So, we have an HTML document, but we want data, which means that we should parse the previous response into human-readable information.
Starting with baby steps, let’s extract the title of the website. A remarkable fact about Ruby is that everything is an object with very few exceptions, meaning that even a simple string can have attributes and methods.
Therefore, we can simply access the value of the website’s title through the attributes of the parsed_page object.
puts parsed_page.title
Moving forward, let’s extract all the links from the website. For this, we will use a more generic method that parses specific tags, the css method.
links = parsed_page.css('a')
links.map {|element| element["href"]}
puts links
We also use the map method to keep only the links with a href attribute from the HTML.
Let’s take a more realistic example. We need to extract the articles from the blog, their title, address, and meta description.

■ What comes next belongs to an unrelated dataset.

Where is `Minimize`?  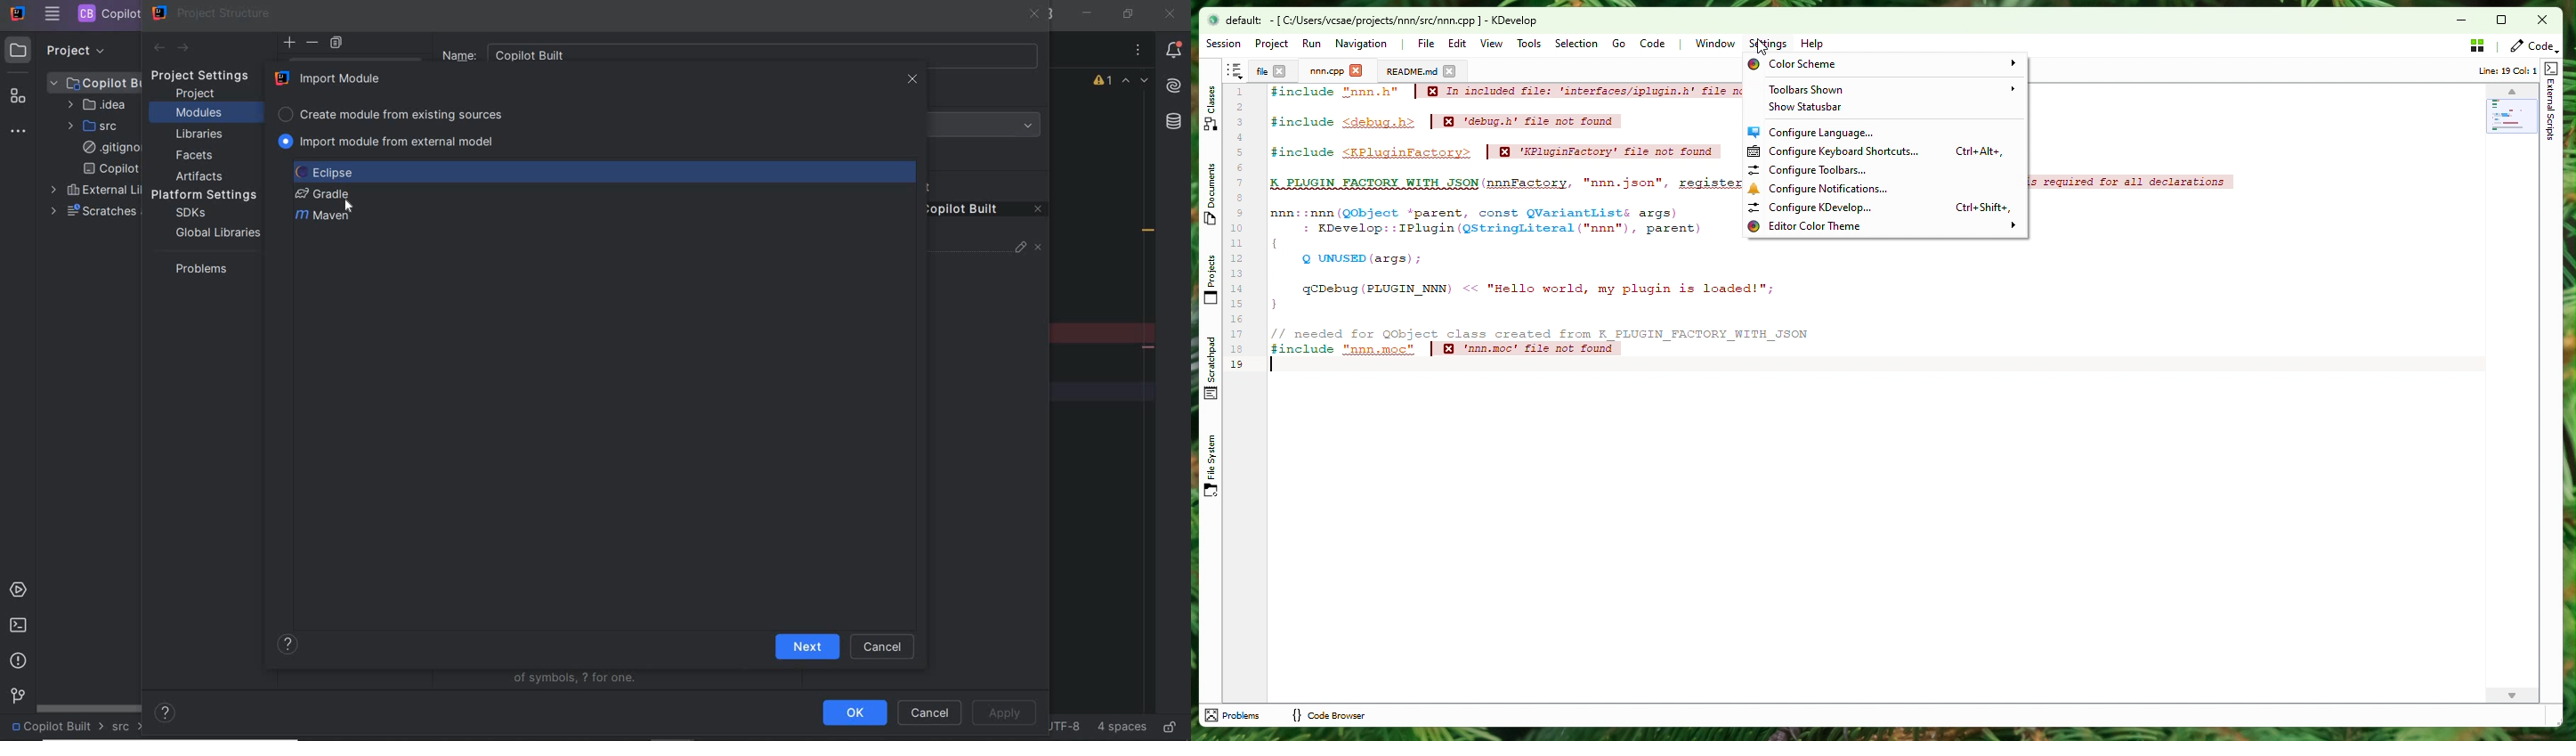 Minimize is located at coordinates (2464, 20).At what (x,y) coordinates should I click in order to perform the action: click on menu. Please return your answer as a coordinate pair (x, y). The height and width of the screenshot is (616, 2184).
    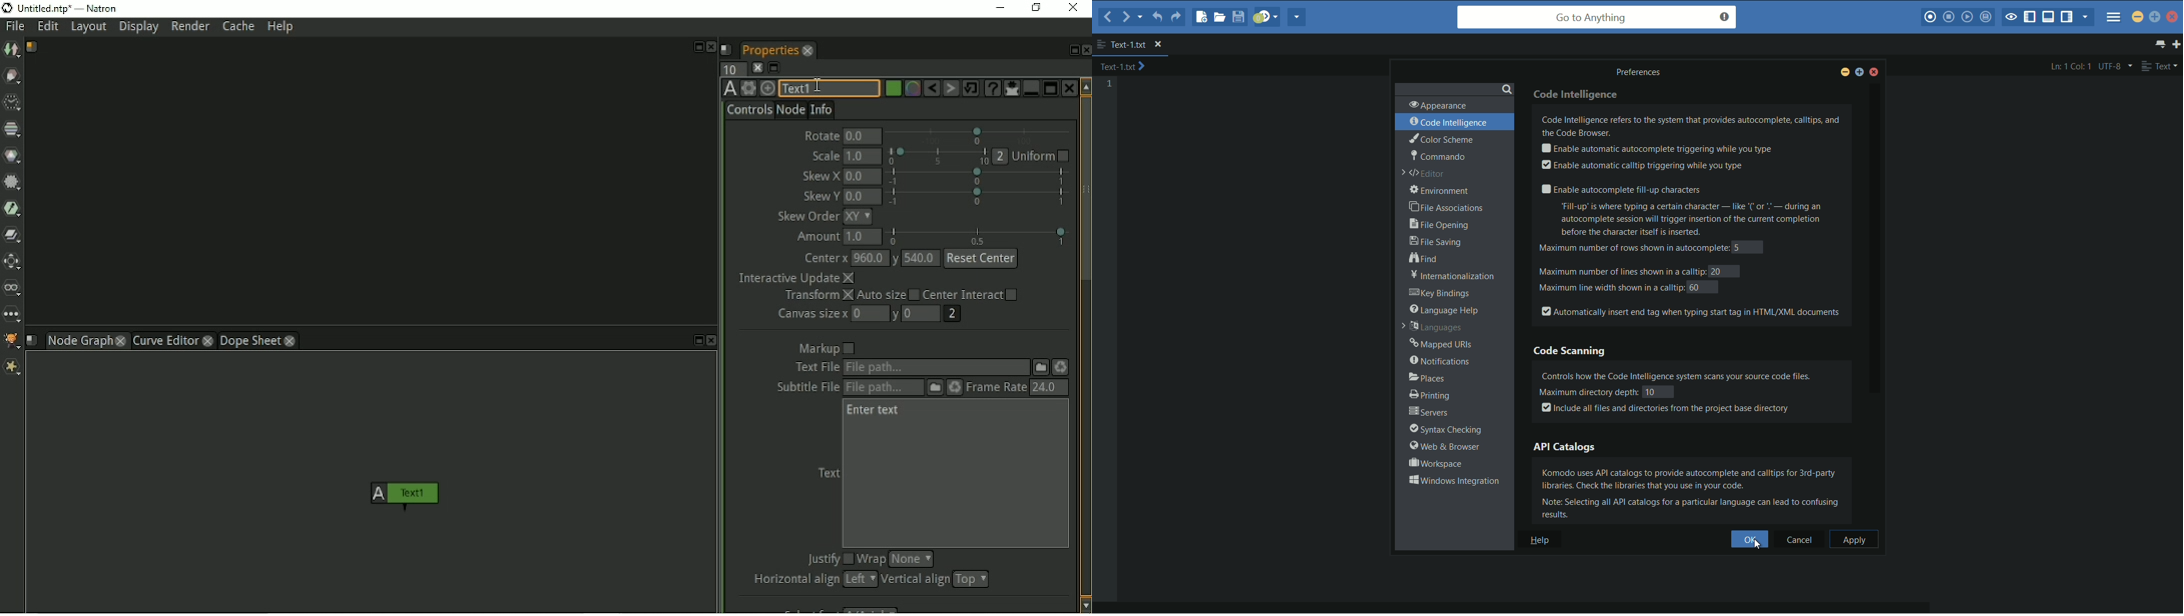
    Looking at the image, I should click on (2114, 14).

If you inspect one of the article cards, you can see that we can get the address and the article’s title through the link’s attributes. Also, the meta description is under a <div> tag with a specific class name.

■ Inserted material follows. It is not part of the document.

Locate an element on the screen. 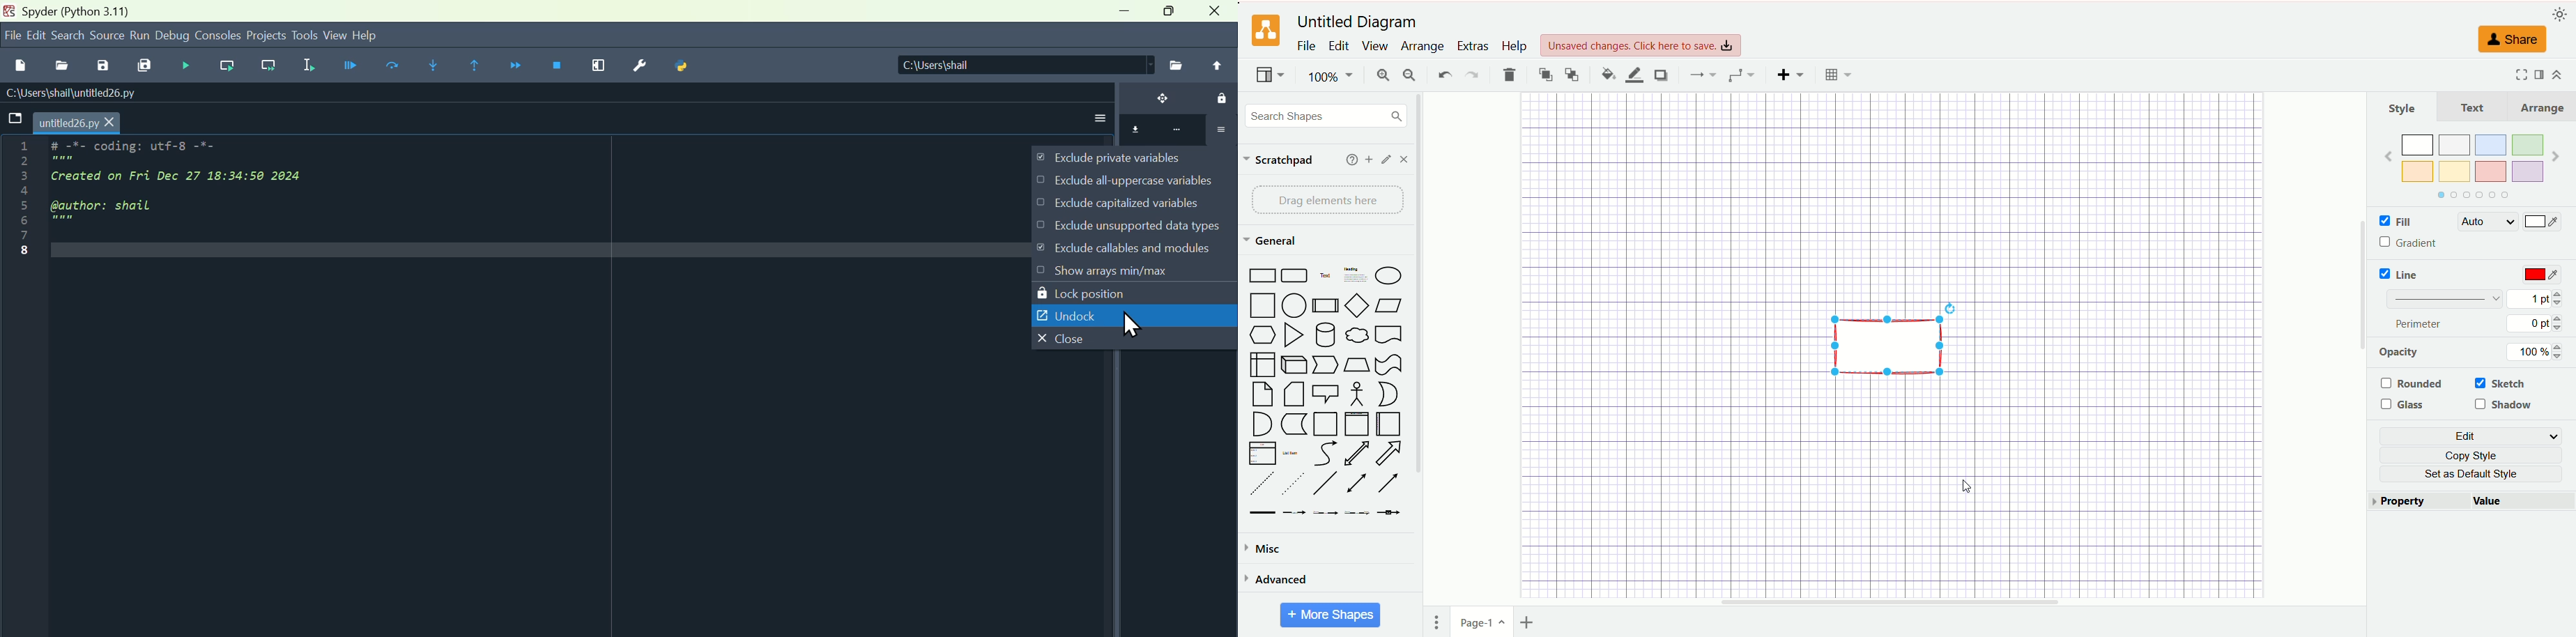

Of course, there are many ways to perform this search. The one we’ll use will consist of looking for all the <div> tags with the td_module_10 class name and then iterating through each one of them to extract the <a> tags and the inner <div> tags with the td-excerpt class name.
article_cards = parsed_page.xpath("//div[contains(@class, 'td_module_10')]")
article_cards.each do |card|
title = card.xpath("div[@class='td-module-thumb']/a/@title")
link = card.xpath("div[@class='td-module-thumb']/a/@href")
meta = card.xpath("div[@class='item-details']/div[@class='td-excerpt']")
end
Yes, as you may have already guessed, an XPath expression is what does the trick because we are looking for HTML elements by their class names and their ascendants.